Todo pasa bajo un cielo encapotado que precede a rápidas
tempestades en las tardes y espesas neblinas por la mañana. De realismo mágico
lo catalogo, el cual persiste en su casa donde un árbol de taparas adorna el patio
desde el cual puedes visualizar montañas y escuchar el adorable –que me recordó
tiempos mejores de mi casa- cantar de los sapitos. Con varias mecedoras donde escuchas
toda clase de historias, miras los primeros pasos de una bebé y sientes el
calor de una familia que se siente a desayunar junta. Elementos mágicos que son
percibidos por todos como parte de la normalidad, como por ejemplo…
“Santo, santo, santo es el señor, Dios del universo. Llenos
están el cielo y la tierra, de tu gloria, ¡Hosanna!”

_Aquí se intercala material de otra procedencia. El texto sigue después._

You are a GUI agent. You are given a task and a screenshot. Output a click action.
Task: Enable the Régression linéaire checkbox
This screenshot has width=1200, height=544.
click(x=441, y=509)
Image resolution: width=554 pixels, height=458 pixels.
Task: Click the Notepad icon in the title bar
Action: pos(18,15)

No modifico con frecuencia el sonido del despertador –por no
decir nunca. No me parece inteligente relacionar el desdichado momento de
despertar obligado por una música o tono diferente, digamos, cada cierto número
de semanas. Menos inteligente si se trata de una canción que nos guste porque
créanme que pasarán muchos años antes de reconciliarse con la misma. A pesar de
esto he pasado por “en un racimo e’ banana yo dormía tranquilita” que cantaba
mi mamá durante toda mi educación primaria, The Imperial March en la
universidad y Rolling Tone ahora de residente de pediatría. Lo que no imaginé
fue despertar con ese cántico católico cada domingo a las 8:00 am… en Arenas.
Seguido de:
“Te voy a matar… cállate… te odio”
Que entra por la ventana cada cierto número de veces al día,
exclamados por la mejor vecina desquiciada que se puede tener en la vida.
Quizás son las personas que me han recibido con tanto cariño
y simpatía. Los momentos tan sublimes vividos en la casa –con piscina y rio-
escondida en Rio Caribe, a la que llegamos montados en la parte trasera de un
camión con un cielo estrellado sobre nosotros que me hizo sentir como Sam en
alguna escena de Las Ventajas De Ser Invisible. Las huidas rápidas cuando un
tiroteo está por comenzar. Tate tiene razón. El pescado con arepa y ensalada
las mañanas de domingo…
O simplemente, vivir todo eso a su lado es lo
que alimenta mi deseo de volver recurrentemente a Arenas.
A eso probablemente amor, le llaman.